§ **Task requirements**: Note the line containing "Viewport: 767px width, 250px height."; from it through the last line below, give only those lines again, exactly, both ends included, skipping pictures.

§ **Information provided**:
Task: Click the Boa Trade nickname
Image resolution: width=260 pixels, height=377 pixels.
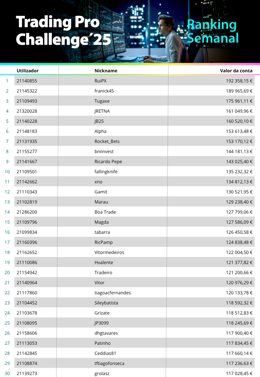Action: [105, 212]
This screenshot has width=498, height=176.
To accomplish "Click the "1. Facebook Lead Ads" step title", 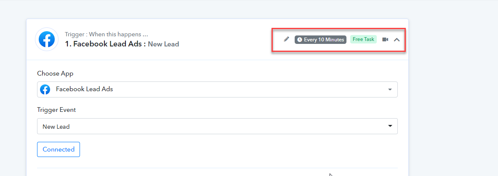I will (x=105, y=44).

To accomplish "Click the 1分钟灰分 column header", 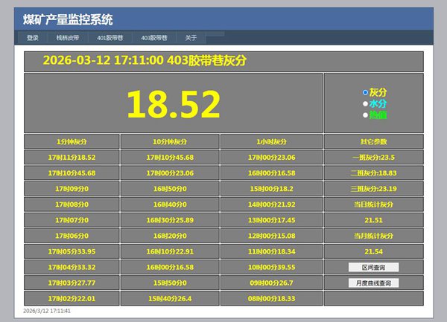I will [72, 141].
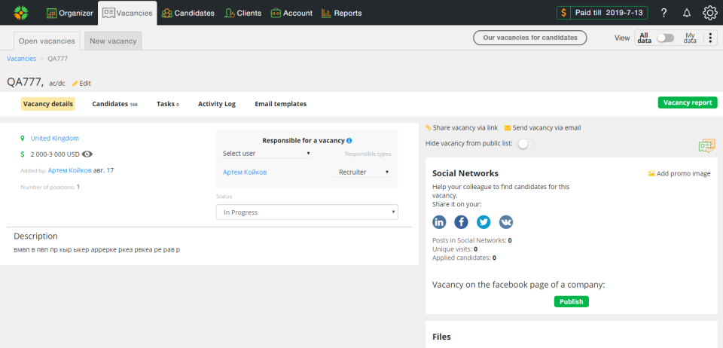Open the In Progress status dropdown
This screenshot has width=723, height=348.
click(x=307, y=212)
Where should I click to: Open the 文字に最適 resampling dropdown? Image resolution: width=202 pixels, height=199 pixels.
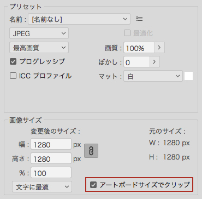point(42,187)
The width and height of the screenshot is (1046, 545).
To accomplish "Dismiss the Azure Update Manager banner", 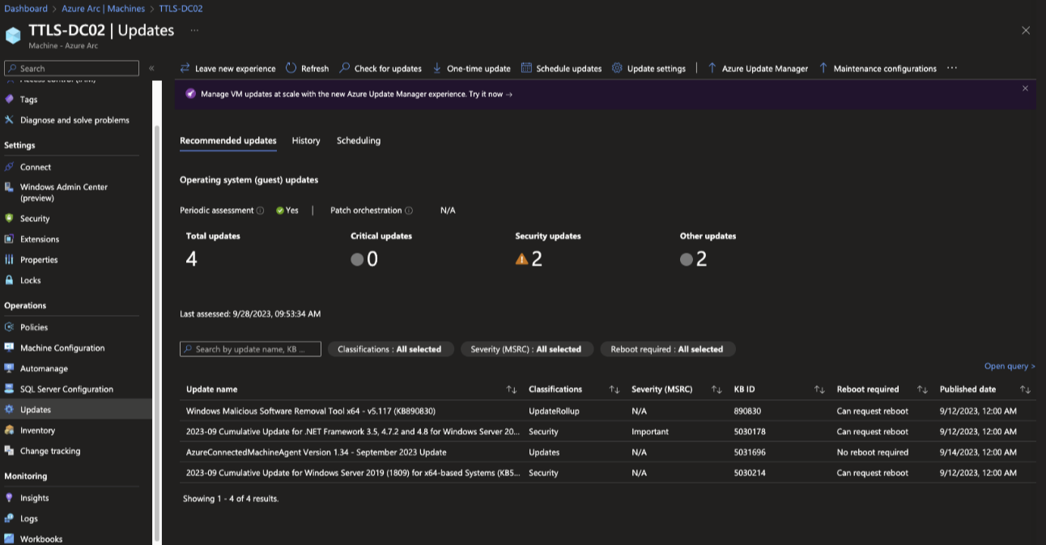I will point(1025,88).
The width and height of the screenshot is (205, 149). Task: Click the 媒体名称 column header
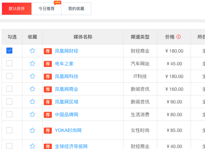point(83,37)
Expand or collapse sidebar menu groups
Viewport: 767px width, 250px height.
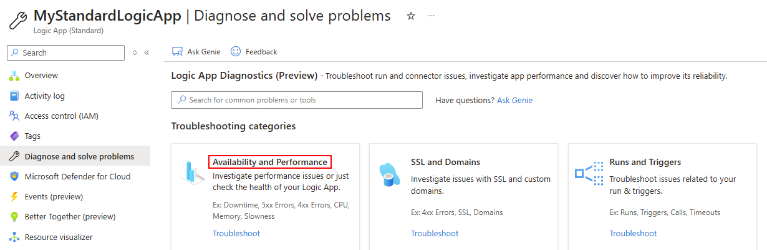[135, 53]
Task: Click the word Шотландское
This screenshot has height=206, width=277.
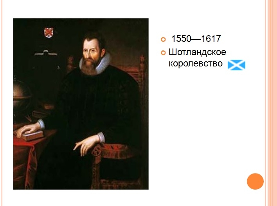Action: pyautogui.click(x=197, y=52)
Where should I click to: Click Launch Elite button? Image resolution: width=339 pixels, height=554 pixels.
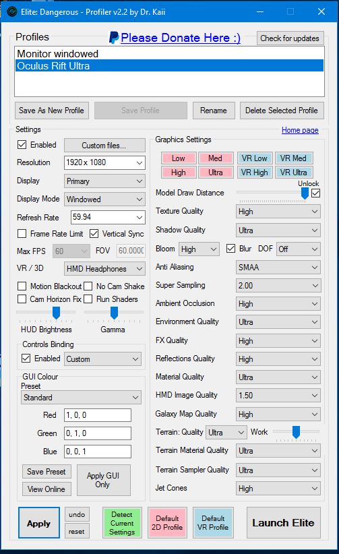(x=284, y=523)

§ **Exercise solution**:
Viewport: 767px width, 250px height.
[135, 53]
Task: Click the word Шотландское
This screenshot has height=206, width=277.
Action: pyautogui.click(x=197, y=52)
Where should I click to: Click Launch Elite button? Image resolution: width=339 pixels, height=554 pixels.
(x=284, y=523)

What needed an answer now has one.